La Crónica Médico Quirúrgica de La Habana contribuyó al desarrollo científico del país no solo con los escritos que registró en sus columnas, pues, gracias a otra iniciativa de gran trascendencia de su creador y primer director, se fundó el Laboratorio Histoquímico Bacteriológico y de Vacunación Antirrábica, donde se realizaron, por primera vez en Cuba, estudios histobacteriológicos y químicos y donde, además, se prepararon y difundieron los primeros sueros y vacunas preventivo-curativas de la rabia en humanos y animales de América. Para aquella época, algo inusual fue la existencia de un centro con esas características, situado en un país colonial del Nuevo Mundo, donde los investigadores disponían de abundantes recursos y entera libertad para llevar a cabo sus estudios. Solo debían cumplir el requisito de ceder a la revista los resultados en ellos obtenidos, al efecto de hacerlos públicos por su conducto.

En virtud de esto, la labor del Laboratorio Histoquímico Bacteriológico e Instituto de Vacunación Antirrábica de La Habana, en la Crónica Médico Quirúrgica de La Habana, también quedó registrada en sus páginas. En ellas aparecen tanto los trabajos de sus fundadores, como los firmados por quienes siguieron la empresa. Cuando dejó de editarse la revista en 1940, el laboratorio continuó funcionando, pero poco a poco fue cayendo en decadencia. Los recursos económicos eran cada vez más escasos, al tiempo que surgían otros laboratorios. Así fue languideciendo hasta que, en 1960, se fundió con el Instituto de Higiene y desapareció definitivamente como institución particular.

Por su contenido, presentación y formato, la Crónica Médico Quirúrgica de La Habana obtuvo premios en exposiciones internacionales, como las que tuvieron lugar en las ciudades de Amsterdam en 1883, París en 1900, Buffalo en 1901, Charleston en 1902 y Saint Louis en 1904. Convertida desde su nacimiento en plataforma de la ilustración científica y cultural, circuló durante más de seis décadas, a pesar de los inconvenientes y vicisitudes a que se expuso. Baste decir que surgió en medio de la Guerra de los Diez Años y pudo tiempo más tarde sobrevivir a la Guerra de Independencia (1895-1898), a las ocupaciones militares de la Isla por los estadounidenses a finales del siglo XIX y principios del XX, y a dos guerras mundiales, sin dejar de cumplir el objetivo para el cual se creó.

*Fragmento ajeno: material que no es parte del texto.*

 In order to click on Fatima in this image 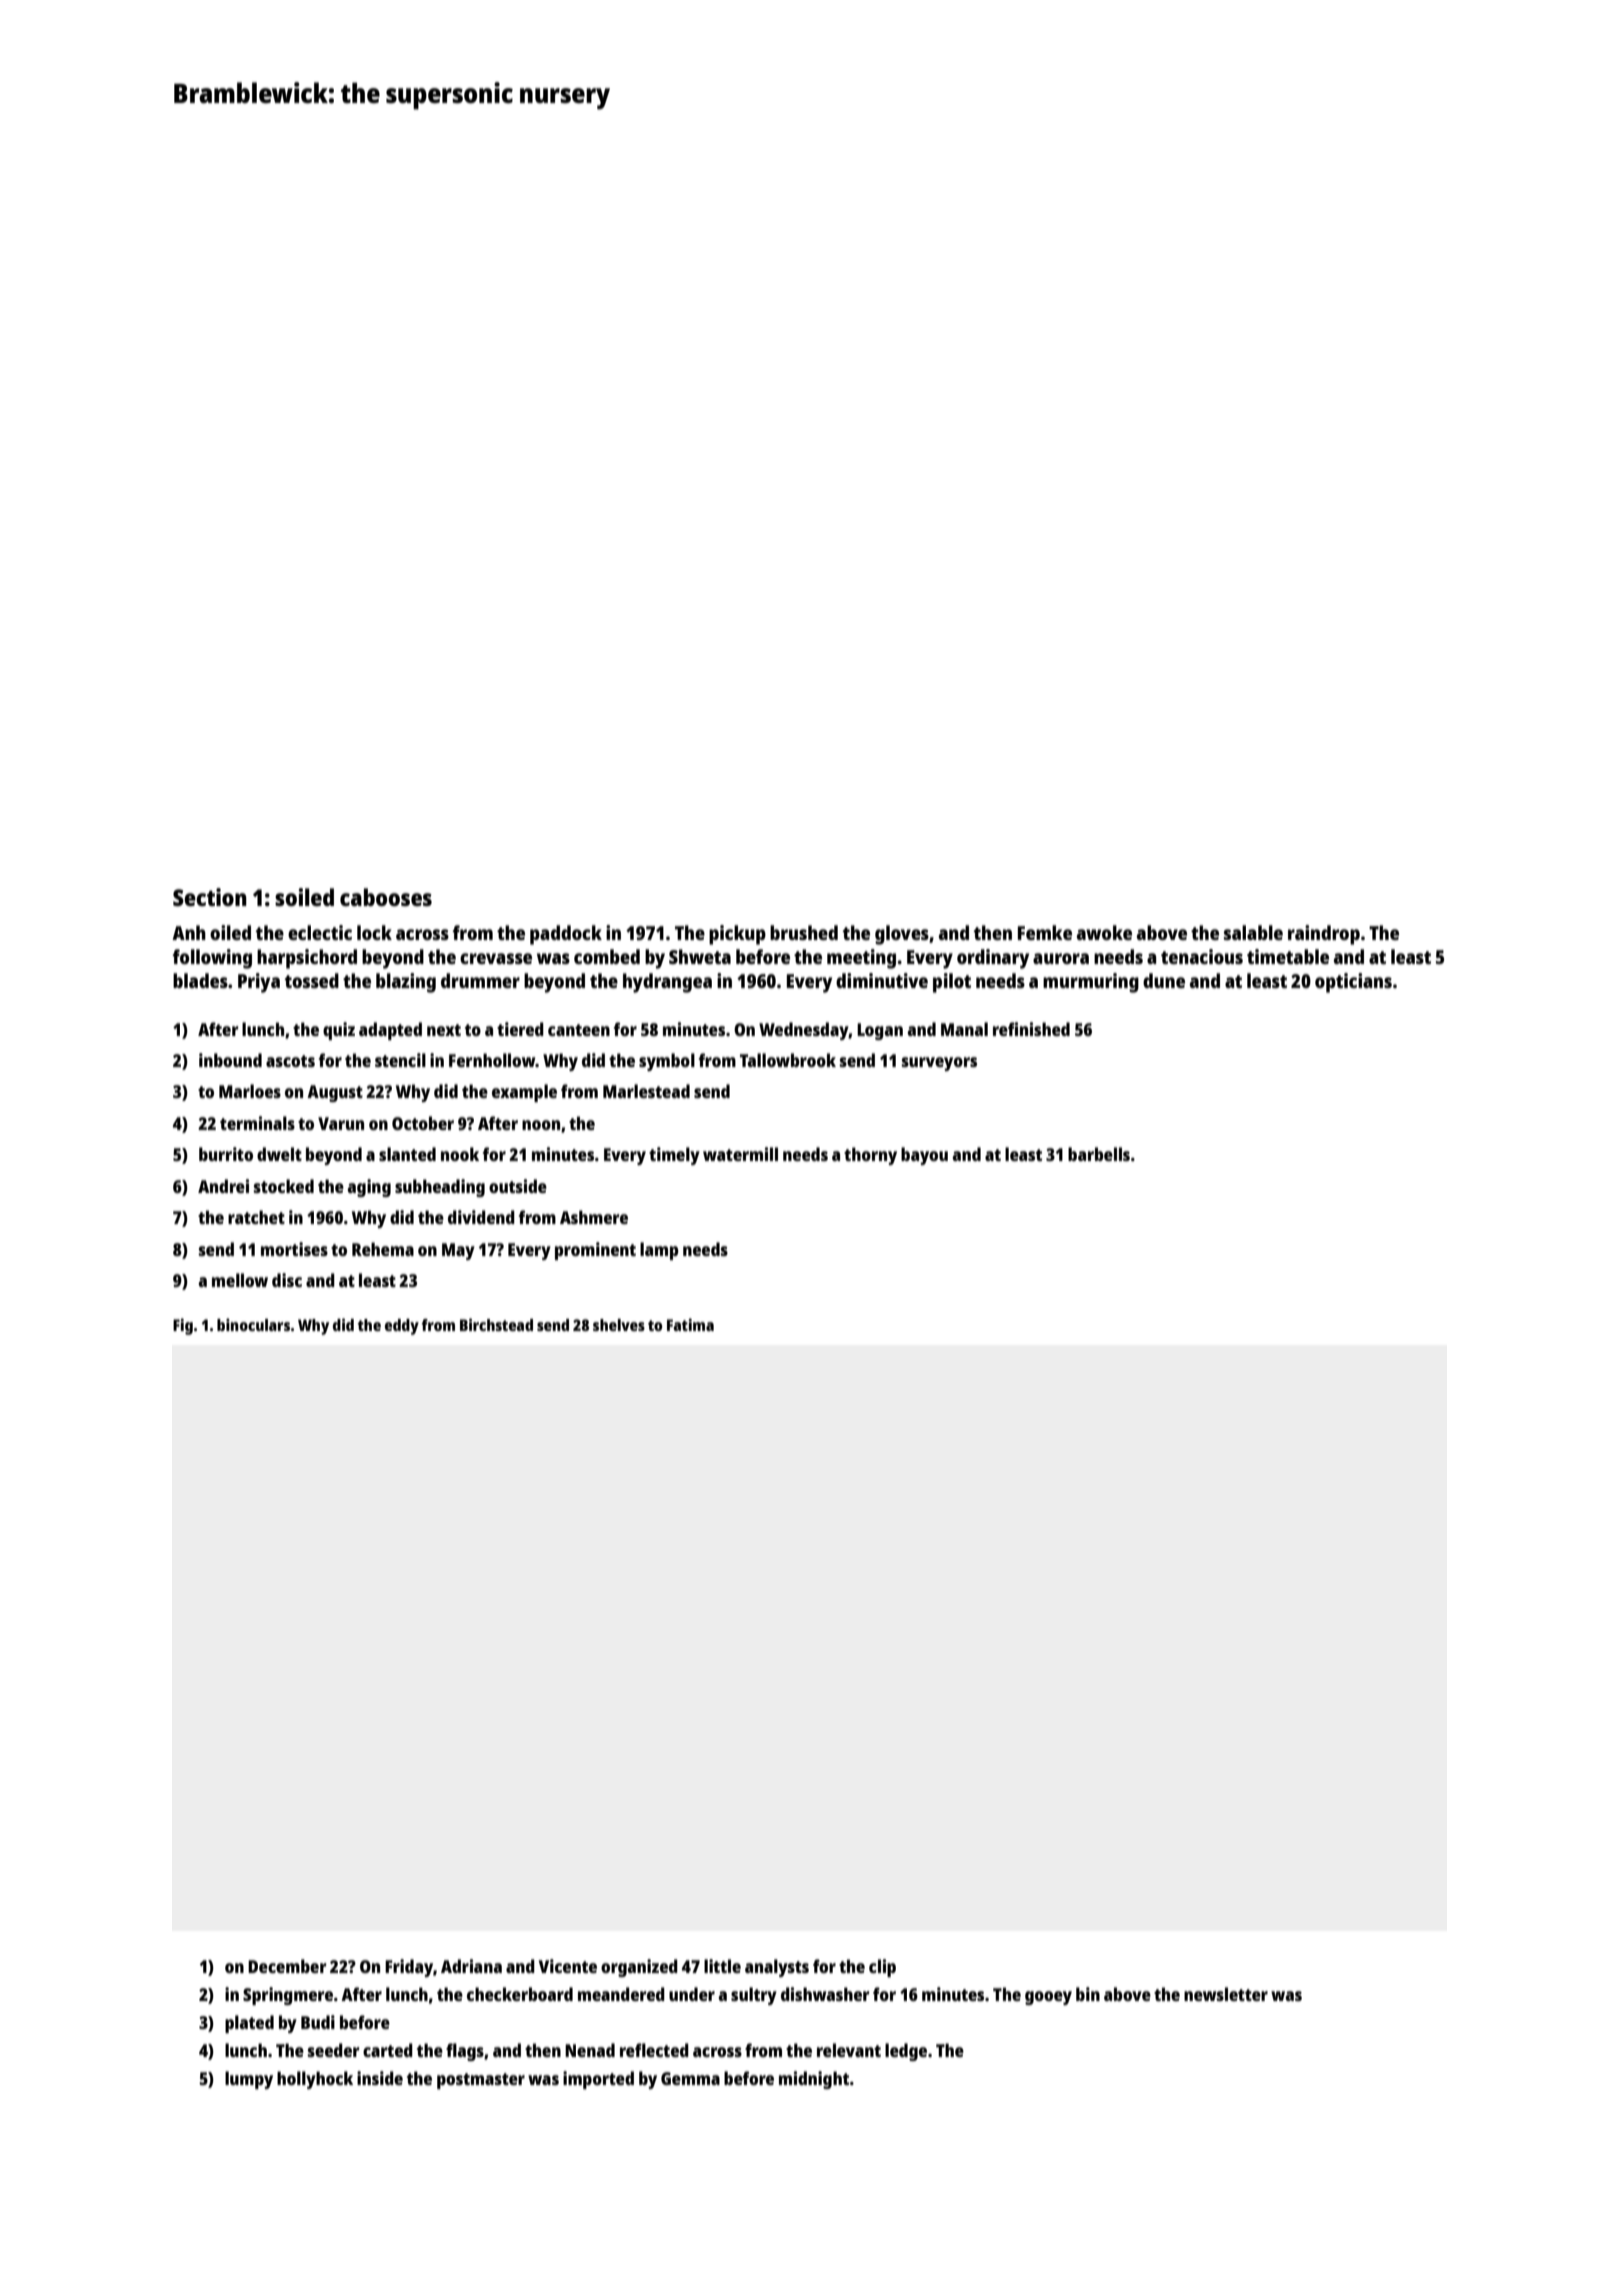, I will do `click(690, 1324)`.
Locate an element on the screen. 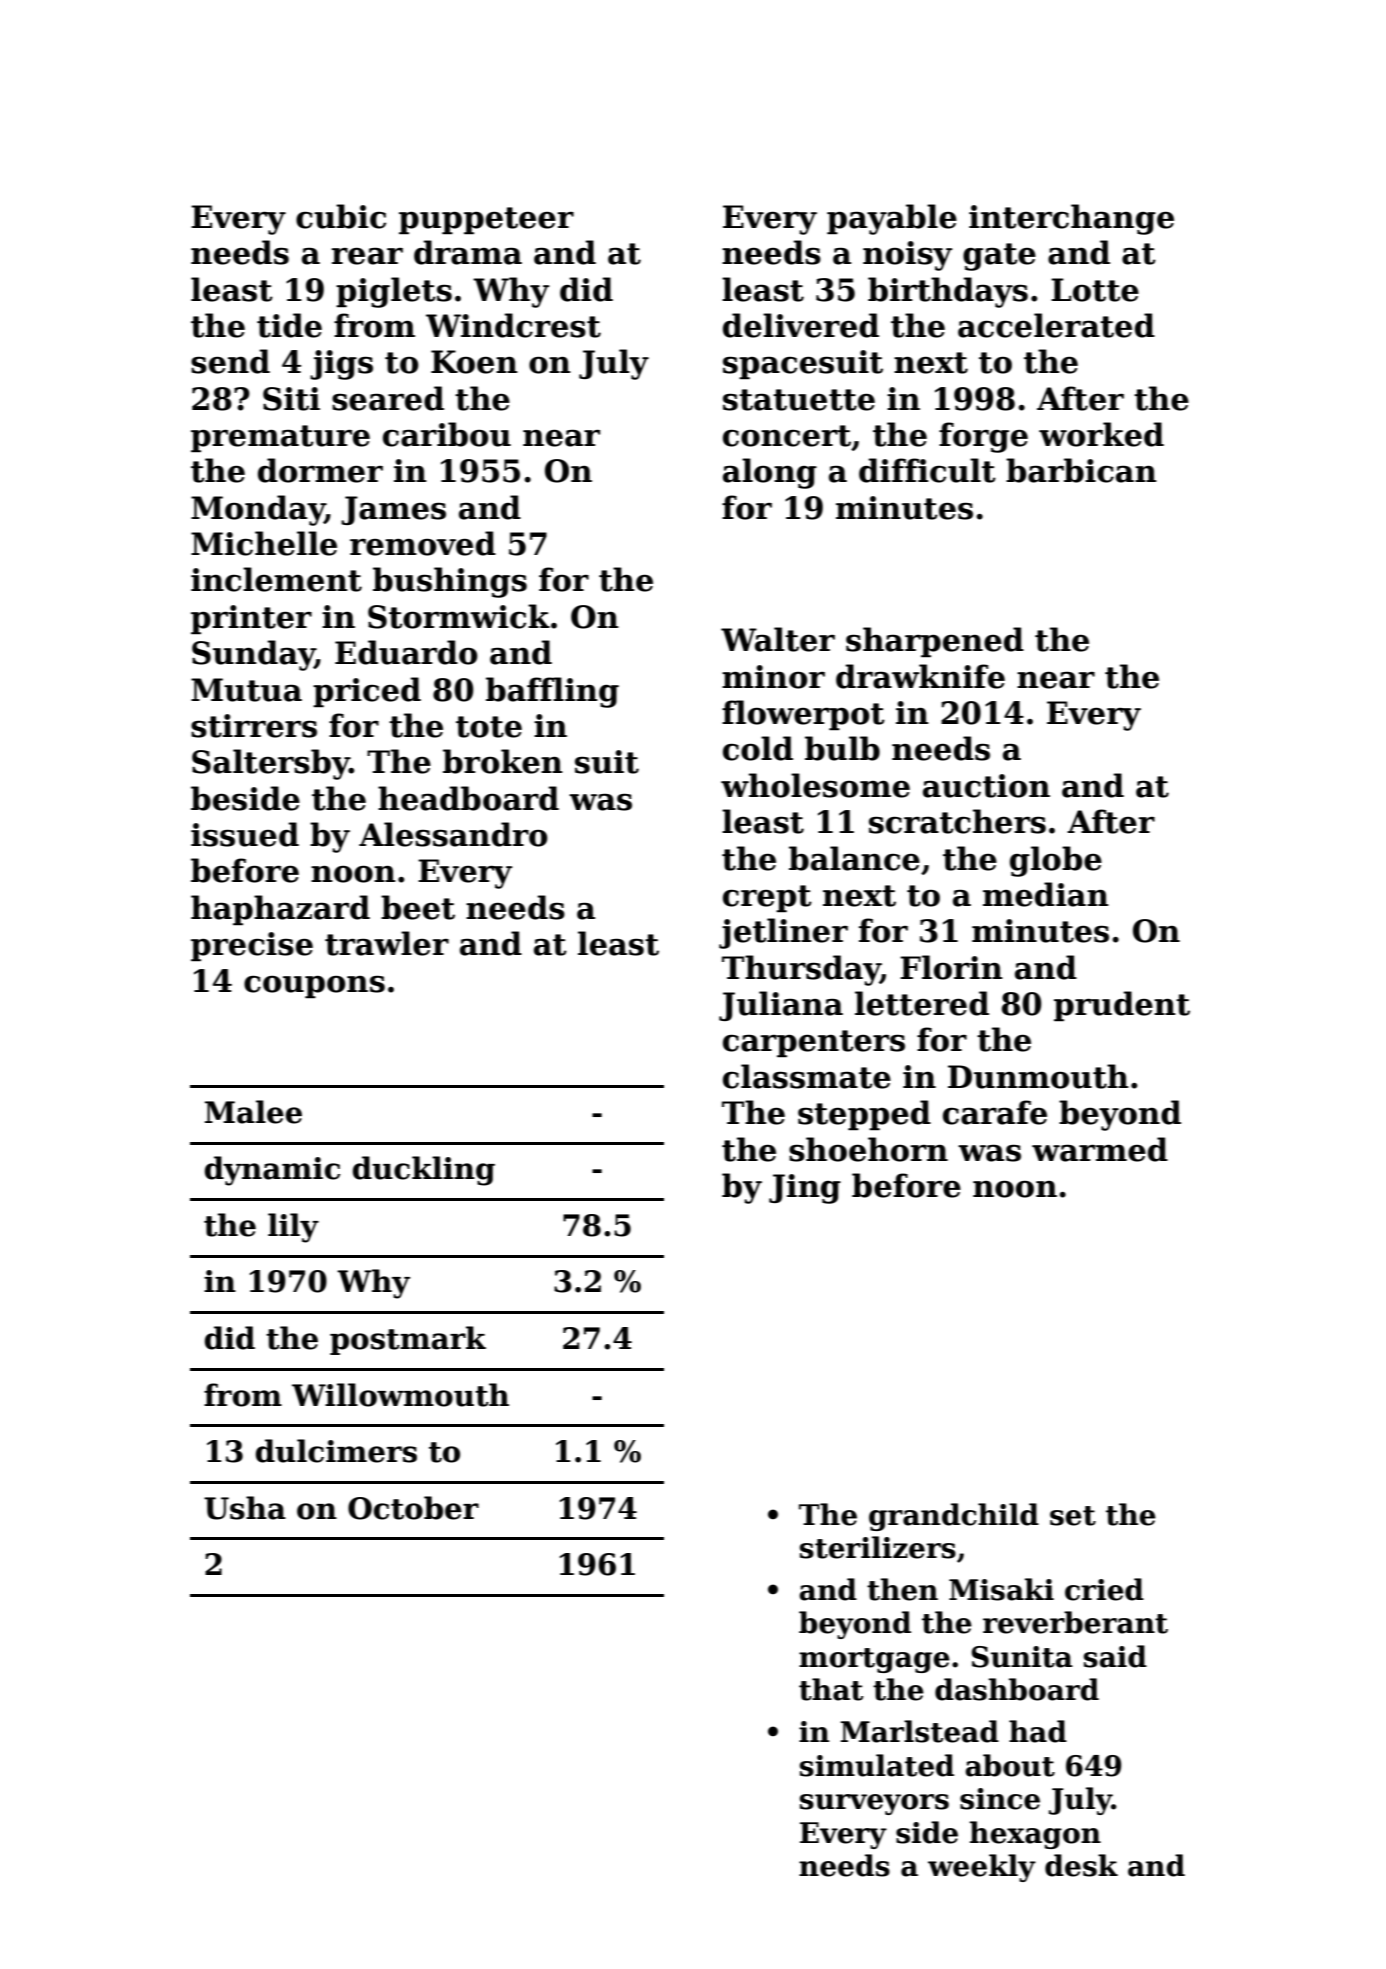 The height and width of the screenshot is (1969, 1386). puppeteer is located at coordinates (486, 220).
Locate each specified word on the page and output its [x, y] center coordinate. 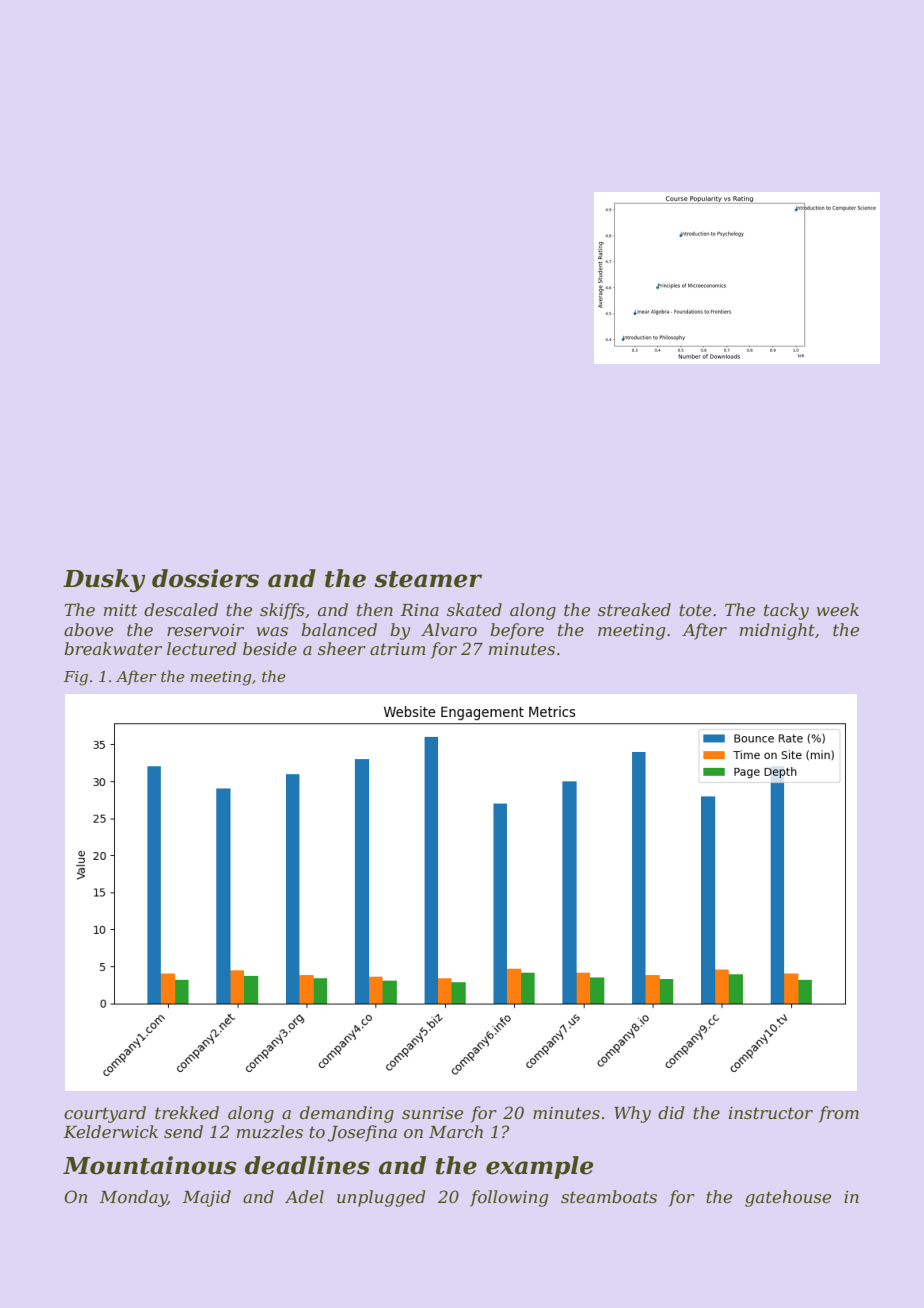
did [671, 1112]
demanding [347, 1114]
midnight [777, 631]
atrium [398, 649]
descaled [181, 609]
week [838, 609]
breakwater [113, 648]
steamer [428, 579]
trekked [187, 1112]
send [183, 1131]
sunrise [432, 1113]
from [839, 1114]
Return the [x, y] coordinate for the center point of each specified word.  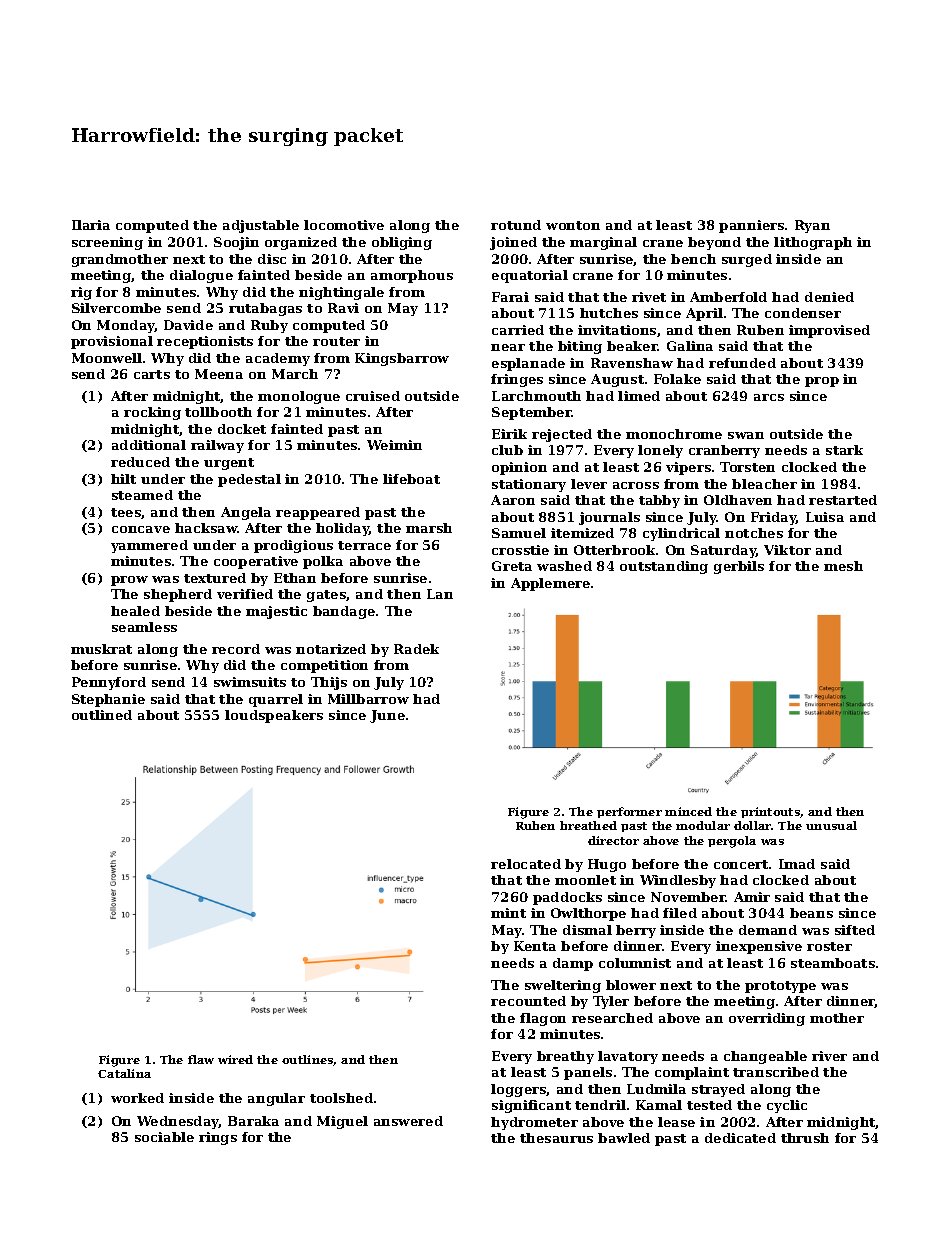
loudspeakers [274, 716]
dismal [587, 930]
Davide [188, 325]
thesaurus [556, 1138]
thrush [805, 1138]
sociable [164, 1137]
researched [612, 1018]
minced [688, 811]
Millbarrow [368, 699]
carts [152, 374]
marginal [603, 243]
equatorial [530, 276]
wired [235, 1059]
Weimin [394, 445]
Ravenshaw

En la historia de las revistas médicas cubanas, los 66 años que se mantuvo la Crónica Médico Quirúrgica de La Habana solo han sido superados por los más de 65 que lleva circulando la Revista Cubana de Pediatría, decana de todas las publicaciones médicas actuales, y por los 93 que duró Anales de la Academia de Ciencias Médicas, Físicas y Naturales de La Habana, otra revista científica nacida en la segunda mitad del siglo XIX, en cuyas páginas se guarda también el legado de notables médicos y científicos cubanos que escribieron allí sus valiosos trabajos.

Durante mucho tiempo, esta revista brindó la posibilidad de la libre manifestación de la ciencia entre los cubanos. De ahí que en ella quedaran registrados, para siempre, todos los intentos de progreso de las ciencias de la salud en el país.